··· INPUT MATERIAL ···
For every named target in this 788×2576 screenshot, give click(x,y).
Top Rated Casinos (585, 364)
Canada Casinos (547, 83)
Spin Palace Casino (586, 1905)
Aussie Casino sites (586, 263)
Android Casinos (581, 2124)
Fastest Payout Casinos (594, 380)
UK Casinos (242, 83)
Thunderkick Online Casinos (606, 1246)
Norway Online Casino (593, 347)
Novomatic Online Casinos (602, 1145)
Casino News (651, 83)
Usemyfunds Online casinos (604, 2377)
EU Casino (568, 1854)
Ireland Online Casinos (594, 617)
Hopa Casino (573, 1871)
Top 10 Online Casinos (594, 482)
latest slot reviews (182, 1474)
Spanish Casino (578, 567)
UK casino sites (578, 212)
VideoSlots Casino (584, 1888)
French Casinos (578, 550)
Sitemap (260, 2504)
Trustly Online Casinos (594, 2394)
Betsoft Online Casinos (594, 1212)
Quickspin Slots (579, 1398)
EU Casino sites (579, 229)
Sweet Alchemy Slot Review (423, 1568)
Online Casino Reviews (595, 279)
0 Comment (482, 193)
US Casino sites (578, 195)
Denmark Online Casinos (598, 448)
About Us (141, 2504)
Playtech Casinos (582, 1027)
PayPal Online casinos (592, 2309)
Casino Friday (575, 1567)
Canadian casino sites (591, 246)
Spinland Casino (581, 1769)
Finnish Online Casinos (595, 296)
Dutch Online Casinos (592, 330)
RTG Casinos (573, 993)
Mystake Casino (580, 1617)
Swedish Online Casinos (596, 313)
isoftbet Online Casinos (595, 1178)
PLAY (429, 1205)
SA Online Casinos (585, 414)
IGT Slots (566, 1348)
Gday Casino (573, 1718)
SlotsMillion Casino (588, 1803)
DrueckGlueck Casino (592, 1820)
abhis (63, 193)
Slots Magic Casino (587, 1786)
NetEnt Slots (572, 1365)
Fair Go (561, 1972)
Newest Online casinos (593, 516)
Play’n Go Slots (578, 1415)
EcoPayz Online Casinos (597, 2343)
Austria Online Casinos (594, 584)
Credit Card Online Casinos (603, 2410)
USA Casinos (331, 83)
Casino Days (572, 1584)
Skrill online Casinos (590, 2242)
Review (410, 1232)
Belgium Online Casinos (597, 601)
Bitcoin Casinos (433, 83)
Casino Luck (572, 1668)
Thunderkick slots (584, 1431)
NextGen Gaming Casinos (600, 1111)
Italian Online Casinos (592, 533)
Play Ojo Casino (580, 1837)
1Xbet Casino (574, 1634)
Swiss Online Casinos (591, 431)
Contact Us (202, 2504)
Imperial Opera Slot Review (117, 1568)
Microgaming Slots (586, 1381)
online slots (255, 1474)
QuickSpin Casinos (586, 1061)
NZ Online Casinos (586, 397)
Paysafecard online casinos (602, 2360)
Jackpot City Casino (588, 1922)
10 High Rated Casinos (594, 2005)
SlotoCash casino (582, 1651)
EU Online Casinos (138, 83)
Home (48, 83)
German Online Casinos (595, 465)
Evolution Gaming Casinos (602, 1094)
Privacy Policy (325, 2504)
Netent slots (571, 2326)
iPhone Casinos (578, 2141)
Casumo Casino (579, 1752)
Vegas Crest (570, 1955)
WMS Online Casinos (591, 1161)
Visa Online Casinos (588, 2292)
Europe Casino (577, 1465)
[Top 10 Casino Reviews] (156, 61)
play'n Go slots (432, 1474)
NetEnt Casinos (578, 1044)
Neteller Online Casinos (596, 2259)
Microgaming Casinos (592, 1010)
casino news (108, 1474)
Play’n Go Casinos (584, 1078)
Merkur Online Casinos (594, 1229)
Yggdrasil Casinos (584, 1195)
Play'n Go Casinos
···
WHAT TO PRODUCE:
The lines to copy run from the first line of the entries to the line containing "Play’n Go Slots (578, 1415)"; copy them exactly and output nothing else.

SOLUTION TO THE PROBLEM:
For every named target in this 788×2576 screenshot, give click(x,y).
Top Rated Casinos (585, 364)
Canada Casinos (547, 83)
Spin Palace Casino (586, 1905)
Aussie Casino sites (586, 263)
Android Casinos (581, 2124)
Fastest Payout Casinos (594, 380)
UK Casinos (242, 83)
Thunderkick Online Casinos (606, 1246)
Norway Online Casino (593, 347)
Novomatic Online Casinos (602, 1145)
Casino News (651, 83)
Usemyfunds Online casinos (604, 2377)
EU Casino (568, 1854)
Ireland Online Casinos (594, 617)
Hopa Casino (573, 1871)
Top 10 Online Casinos (594, 482)
latest slot reviews (182, 1474)
Spanish Casino (578, 567)
UK casino sites (578, 212)
VideoSlots Casino (584, 1888)
French Casinos (578, 550)
Sitemap (260, 2504)
Trustly Online Casinos (594, 2394)
Betsoft Online Casinos (594, 1212)
Quickspin Slots (579, 1398)
EU Casino sites (579, 229)
Sweet Alchemy Slot Review (423, 1568)
Online Casino Reviews (595, 279)
0 Comment (482, 193)
US Casino sites (578, 195)
Denmark Online Casinos (598, 448)
About Us (141, 2504)
Playtech Casinos (582, 1027)
PayPal Online casinos (592, 2309)
Casino Friday (575, 1567)
Canadian casino sites (591, 246)
Spinland Casino (581, 1769)
Finnish Online Casinos (595, 296)
Dutch Online Casinos (592, 330)
RTG Casinos (573, 993)
Mystake Casino (580, 1617)
Swedish Online Casinos (596, 313)
isoftbet Online Casinos (595, 1178)
PLAY (429, 1205)
SA Online Casinos (585, 414)
IGT Slots (566, 1348)
Gday Casino (573, 1718)
SlotsMillion Casino (588, 1803)
DrueckGlueck Casino (592, 1820)
abhis (63, 193)
Slots Magic Casino (587, 1786)
NetEnt Slots (572, 1365)
Fair Go (561, 1972)
Newest Online casinos (593, 516)
Play’n Go Slots (578, 1415)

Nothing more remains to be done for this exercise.